The project was developed as part of the internship:

AI4SE: Application of LLMs in Software Engineering


Research Objective

The primary objective of this work is to construct a high quality canonical Chain Indexing refactoring dataset by:

  • identifying valid Pandas chained indexing patterns
  • filtering non canonical traversal/indexing patterns
  • generating semantically meaningful refactorings
  • validating runtime behavior
  • preserving reproducibility through automated workflows

Canonical Chain Indexing Definition

This project follows a strict canonical interpretation of Chain Indexing.

VALID Canonical Examples

df['A'][0]
df['B'][1] = 10
data['x']['y']

These patterns may introduce:

  • intermediate object creation
  • SettingWithCopy ambiguity
  • readability concerns
  • unintended dataframe modification behavior

Non Canonical Examples (Rejected)

The following patterns are NOT considered canonical Chain Indexing under the refined taxonomy.

Tensor Traversal

tensor[0][0]

Shape Access

shape[0]

Framework Traversal

model.state_dict()[key]

Attribute Traversal

result.logits.shape[0]

Repository Structure

canonical_cidx_refactored_dataset/
│
├── data/
│   ├── raw/
│   ├── processed/
│
├── scripts/
│
├── notes/
│
├── outputs/
│
└── README.md

Dataset Pipeline

Raw Extraction
    ↓
Chain Sample Identification
    ↓
AI Assisted Refactoring
    ↓
Semantic Filtering
    ↓
Canonical Taxonomy Refinement
    ↓
Runtime Verification
    ↓
Final Dataset Merge

Validation Workflow

The validation pipeline combines:

  • AST based syntactic validation
  • semantic/manual inspection
  • runtime verification using Google Colab
  • duplicate detection
  • smell location verification
  • canonical Pandas filtering

Scripts

The scripts/ directory contains utilities for:

  • dataset extraction
  • refactoring entry generation
  • rejection handling
  • duplicate checking
  • smell location inspection
  • runtime verification support
  • dataset merging

Validation Categories

Quantitative Validation

Includes:

  • extracted sample statistics
  • rejected sample counts
  • duplicate analysis
  • final merge statistics

Qualitative Validation

Includes:

  • canonical smell verification
  • semantic preservation checks
  • runtime behavior validation
  • AST based structural validation

Dataset Files

Main Files

File Purpose
merged_dataset.json Master merged recovery dataset
refactoredCIDXStrict_dataset.json Canonical validated dataset
noID_refactored_chain_samples.json Legacy refactored samples without IDs
nonCIDX_refactored_chain_samples.json Mixed taxonomy recovery dataset

Workflow Documentation

Additional workflow notes and validation procedures are available in:

notes/cidx_workflow_document.md


Authors

Robin Bijo

Research Student
VIT Vellore

Answin Mariya

Research Student
NIT Calicut


Mentors

Indulekha K K, PhD

NIT Calicut

Dr.

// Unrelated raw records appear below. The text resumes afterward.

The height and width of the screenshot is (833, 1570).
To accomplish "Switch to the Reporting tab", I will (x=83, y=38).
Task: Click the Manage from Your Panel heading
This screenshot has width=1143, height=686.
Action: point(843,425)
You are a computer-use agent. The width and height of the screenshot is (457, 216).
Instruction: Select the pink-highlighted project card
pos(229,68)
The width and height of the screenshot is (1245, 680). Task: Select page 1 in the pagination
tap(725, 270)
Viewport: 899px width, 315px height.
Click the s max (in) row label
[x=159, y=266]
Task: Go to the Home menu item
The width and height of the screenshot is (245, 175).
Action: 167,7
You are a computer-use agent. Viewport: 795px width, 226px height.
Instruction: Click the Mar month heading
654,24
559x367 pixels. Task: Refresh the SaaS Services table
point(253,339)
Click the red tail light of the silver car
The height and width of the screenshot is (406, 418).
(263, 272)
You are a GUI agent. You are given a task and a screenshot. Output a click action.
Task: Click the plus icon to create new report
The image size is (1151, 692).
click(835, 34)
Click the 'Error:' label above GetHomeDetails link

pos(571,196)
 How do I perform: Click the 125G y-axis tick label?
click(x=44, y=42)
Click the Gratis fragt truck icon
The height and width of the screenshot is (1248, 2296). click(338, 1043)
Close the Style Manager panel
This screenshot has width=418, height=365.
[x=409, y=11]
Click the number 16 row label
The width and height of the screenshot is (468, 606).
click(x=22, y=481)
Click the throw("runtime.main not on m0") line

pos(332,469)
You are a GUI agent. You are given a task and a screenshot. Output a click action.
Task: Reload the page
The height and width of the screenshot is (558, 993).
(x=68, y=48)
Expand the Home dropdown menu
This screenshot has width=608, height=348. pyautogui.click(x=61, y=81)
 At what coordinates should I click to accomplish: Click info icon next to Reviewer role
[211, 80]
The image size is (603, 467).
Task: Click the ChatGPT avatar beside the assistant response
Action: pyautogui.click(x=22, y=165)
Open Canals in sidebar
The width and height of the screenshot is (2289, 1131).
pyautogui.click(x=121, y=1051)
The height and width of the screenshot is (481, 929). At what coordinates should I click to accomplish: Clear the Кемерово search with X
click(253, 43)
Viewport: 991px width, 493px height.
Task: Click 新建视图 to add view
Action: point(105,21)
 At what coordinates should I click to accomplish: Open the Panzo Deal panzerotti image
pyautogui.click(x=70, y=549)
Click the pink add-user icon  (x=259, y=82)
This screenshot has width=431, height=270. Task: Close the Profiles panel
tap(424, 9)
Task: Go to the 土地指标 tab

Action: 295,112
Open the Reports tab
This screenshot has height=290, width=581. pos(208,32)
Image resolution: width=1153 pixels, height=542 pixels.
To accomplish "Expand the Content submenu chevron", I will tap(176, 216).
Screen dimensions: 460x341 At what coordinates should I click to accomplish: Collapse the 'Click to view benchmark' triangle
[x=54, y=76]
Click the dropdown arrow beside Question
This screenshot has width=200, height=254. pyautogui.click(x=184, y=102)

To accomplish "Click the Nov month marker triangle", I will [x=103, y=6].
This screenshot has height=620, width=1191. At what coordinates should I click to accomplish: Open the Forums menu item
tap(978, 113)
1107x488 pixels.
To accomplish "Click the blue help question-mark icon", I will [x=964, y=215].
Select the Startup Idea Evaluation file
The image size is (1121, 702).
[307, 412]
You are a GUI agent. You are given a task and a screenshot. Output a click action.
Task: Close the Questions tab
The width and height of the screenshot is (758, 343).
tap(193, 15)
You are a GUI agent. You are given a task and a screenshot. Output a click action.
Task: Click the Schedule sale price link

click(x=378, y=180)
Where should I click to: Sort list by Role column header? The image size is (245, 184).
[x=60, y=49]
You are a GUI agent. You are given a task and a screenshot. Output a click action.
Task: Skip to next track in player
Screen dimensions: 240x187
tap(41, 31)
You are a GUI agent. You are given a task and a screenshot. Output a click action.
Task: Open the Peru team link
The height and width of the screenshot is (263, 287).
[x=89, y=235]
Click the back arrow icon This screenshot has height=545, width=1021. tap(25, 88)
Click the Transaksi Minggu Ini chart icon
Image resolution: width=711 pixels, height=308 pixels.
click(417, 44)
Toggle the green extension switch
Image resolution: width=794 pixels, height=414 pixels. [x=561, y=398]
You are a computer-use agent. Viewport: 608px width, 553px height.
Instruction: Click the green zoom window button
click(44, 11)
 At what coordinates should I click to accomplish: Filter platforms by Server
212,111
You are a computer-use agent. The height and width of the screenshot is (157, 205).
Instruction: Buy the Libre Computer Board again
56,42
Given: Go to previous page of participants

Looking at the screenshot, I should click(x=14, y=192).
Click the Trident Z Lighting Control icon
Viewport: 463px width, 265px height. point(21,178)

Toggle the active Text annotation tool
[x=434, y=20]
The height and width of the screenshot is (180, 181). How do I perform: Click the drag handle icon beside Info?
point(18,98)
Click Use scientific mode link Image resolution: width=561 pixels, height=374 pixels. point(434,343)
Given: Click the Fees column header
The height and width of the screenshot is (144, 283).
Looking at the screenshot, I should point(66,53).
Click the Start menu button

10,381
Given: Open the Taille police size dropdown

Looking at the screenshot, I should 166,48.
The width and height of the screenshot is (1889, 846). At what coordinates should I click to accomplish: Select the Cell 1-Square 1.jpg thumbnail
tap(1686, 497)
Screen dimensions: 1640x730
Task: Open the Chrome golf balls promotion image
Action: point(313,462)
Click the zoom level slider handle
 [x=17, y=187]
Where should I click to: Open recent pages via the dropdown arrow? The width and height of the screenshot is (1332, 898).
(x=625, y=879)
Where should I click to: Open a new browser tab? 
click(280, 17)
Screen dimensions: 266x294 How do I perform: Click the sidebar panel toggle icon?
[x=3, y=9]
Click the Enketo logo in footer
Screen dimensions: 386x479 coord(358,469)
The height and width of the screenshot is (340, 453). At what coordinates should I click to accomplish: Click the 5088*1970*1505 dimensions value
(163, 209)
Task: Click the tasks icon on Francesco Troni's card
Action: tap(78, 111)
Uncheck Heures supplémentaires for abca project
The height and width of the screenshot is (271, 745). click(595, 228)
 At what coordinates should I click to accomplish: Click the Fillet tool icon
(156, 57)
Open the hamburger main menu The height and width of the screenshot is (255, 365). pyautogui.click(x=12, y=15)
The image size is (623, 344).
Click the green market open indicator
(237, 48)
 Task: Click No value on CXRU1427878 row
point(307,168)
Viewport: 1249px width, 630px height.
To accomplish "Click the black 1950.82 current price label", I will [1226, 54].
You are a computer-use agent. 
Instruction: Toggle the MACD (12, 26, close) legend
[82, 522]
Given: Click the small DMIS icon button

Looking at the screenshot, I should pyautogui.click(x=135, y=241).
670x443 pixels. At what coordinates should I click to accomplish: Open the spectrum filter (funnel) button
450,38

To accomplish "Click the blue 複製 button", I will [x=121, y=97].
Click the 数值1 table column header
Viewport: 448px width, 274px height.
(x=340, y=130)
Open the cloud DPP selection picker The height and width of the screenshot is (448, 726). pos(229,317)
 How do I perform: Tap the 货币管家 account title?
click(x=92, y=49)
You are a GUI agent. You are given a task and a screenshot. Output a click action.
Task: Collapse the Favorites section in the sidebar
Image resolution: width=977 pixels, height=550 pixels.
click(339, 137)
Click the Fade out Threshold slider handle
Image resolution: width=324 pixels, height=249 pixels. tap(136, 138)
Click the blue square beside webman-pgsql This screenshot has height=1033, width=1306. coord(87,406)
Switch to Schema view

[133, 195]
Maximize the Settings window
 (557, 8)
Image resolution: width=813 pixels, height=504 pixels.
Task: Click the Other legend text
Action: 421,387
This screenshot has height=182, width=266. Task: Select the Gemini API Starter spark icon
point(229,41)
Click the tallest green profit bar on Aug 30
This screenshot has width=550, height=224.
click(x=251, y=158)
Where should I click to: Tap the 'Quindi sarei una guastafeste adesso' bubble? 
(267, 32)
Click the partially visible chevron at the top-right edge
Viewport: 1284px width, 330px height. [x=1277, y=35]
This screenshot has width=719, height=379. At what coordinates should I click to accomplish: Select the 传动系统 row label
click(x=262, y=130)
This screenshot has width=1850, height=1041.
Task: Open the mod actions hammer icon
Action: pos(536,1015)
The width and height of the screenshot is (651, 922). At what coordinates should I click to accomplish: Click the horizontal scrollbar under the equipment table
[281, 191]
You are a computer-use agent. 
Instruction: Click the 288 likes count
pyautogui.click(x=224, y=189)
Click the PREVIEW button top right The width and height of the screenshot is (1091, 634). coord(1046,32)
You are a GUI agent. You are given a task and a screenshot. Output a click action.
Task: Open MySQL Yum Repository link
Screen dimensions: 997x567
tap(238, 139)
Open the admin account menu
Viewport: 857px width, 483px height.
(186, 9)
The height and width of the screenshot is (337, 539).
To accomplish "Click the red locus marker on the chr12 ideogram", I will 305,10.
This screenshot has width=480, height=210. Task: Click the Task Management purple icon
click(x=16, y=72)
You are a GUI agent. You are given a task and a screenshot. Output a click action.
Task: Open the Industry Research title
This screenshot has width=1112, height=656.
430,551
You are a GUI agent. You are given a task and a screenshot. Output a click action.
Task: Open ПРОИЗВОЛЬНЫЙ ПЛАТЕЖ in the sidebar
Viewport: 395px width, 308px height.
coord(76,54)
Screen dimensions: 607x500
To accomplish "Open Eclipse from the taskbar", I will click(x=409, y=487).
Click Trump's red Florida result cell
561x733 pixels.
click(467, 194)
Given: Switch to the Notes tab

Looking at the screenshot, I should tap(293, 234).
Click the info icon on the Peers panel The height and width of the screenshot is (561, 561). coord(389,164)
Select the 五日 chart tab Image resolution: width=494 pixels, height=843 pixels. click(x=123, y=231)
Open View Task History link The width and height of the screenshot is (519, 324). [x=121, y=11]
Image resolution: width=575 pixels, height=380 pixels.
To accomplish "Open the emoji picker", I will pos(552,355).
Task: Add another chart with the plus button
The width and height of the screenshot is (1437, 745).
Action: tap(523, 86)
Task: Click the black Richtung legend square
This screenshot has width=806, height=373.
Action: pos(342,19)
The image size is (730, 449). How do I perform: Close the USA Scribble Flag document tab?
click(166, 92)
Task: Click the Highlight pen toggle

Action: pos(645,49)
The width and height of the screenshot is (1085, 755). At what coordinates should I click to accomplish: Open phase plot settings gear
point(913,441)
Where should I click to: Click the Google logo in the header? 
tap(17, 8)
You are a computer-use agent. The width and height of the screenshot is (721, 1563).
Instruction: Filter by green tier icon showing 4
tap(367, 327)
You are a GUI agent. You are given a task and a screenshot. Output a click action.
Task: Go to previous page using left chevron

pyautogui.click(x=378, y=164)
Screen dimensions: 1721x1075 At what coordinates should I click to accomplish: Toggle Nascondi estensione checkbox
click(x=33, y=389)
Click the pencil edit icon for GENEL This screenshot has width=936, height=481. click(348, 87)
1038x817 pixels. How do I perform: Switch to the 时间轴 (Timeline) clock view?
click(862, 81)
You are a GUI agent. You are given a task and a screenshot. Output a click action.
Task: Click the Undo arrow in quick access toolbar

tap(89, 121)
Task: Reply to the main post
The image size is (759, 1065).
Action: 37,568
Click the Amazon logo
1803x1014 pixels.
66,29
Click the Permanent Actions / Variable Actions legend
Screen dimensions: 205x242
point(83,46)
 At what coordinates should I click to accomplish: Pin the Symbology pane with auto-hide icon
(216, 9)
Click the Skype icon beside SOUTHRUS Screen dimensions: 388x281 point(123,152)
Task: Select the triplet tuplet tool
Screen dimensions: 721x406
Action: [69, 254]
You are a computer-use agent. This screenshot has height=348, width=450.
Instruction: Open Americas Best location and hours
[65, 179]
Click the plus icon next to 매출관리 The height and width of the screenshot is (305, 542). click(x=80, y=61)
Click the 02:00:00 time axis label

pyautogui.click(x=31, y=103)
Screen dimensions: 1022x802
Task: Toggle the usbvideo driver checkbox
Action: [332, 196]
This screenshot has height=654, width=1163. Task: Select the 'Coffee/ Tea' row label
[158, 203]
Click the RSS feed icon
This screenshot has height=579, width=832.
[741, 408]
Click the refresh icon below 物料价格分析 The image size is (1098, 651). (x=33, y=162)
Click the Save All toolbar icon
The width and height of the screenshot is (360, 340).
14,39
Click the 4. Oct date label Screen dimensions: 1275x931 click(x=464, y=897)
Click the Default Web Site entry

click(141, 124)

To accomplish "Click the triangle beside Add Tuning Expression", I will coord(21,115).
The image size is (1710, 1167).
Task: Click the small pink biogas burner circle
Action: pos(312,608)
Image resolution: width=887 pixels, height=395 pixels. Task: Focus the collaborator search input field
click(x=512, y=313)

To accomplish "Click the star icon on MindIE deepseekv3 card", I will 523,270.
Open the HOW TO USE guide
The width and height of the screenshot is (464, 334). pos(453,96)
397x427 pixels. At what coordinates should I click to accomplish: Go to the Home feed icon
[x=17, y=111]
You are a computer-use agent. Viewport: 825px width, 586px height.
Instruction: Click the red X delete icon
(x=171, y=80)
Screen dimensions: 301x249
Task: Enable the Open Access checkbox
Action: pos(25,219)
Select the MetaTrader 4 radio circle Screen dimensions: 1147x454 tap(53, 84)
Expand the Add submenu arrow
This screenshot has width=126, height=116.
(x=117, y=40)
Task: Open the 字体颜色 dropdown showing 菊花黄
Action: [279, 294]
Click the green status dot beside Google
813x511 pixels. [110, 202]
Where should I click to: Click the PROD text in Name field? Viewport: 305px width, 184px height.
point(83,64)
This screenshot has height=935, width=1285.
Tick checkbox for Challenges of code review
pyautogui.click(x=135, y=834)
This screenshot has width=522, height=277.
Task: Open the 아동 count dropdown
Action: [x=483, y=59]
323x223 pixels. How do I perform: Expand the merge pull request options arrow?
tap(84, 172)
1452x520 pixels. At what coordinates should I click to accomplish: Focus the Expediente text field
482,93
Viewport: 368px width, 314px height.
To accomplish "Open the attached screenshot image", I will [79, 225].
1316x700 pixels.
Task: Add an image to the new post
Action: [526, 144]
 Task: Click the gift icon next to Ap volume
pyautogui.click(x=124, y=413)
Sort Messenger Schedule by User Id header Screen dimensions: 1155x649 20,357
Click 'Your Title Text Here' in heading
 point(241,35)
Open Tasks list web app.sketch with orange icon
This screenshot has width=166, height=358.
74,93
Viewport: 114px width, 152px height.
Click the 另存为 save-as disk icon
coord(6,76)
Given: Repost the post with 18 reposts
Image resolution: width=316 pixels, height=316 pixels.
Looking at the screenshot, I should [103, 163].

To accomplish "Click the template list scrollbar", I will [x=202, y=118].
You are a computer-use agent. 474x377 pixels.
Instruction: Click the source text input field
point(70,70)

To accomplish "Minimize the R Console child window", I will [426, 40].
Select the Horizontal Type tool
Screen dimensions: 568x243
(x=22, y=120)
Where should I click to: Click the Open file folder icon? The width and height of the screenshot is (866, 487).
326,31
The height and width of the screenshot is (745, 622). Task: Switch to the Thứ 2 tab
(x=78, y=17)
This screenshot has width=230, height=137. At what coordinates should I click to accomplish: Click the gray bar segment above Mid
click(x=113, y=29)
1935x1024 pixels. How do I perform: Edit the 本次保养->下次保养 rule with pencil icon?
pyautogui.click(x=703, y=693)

Shweta

Assistant Professor
NIT Calicut


Internship

AI4SE: Application of LLMs in Software Engineering


Notes

This repository represents an iterative dataset engineering workflow involving:

  • AI assisted semantic analysis
  • human verified validation
  • taxonomy refinement
  • canonical filtering
  • runtime verification procedures

The final dataset focuses specifically on canonical Pandas chained indexing refactoring patterns.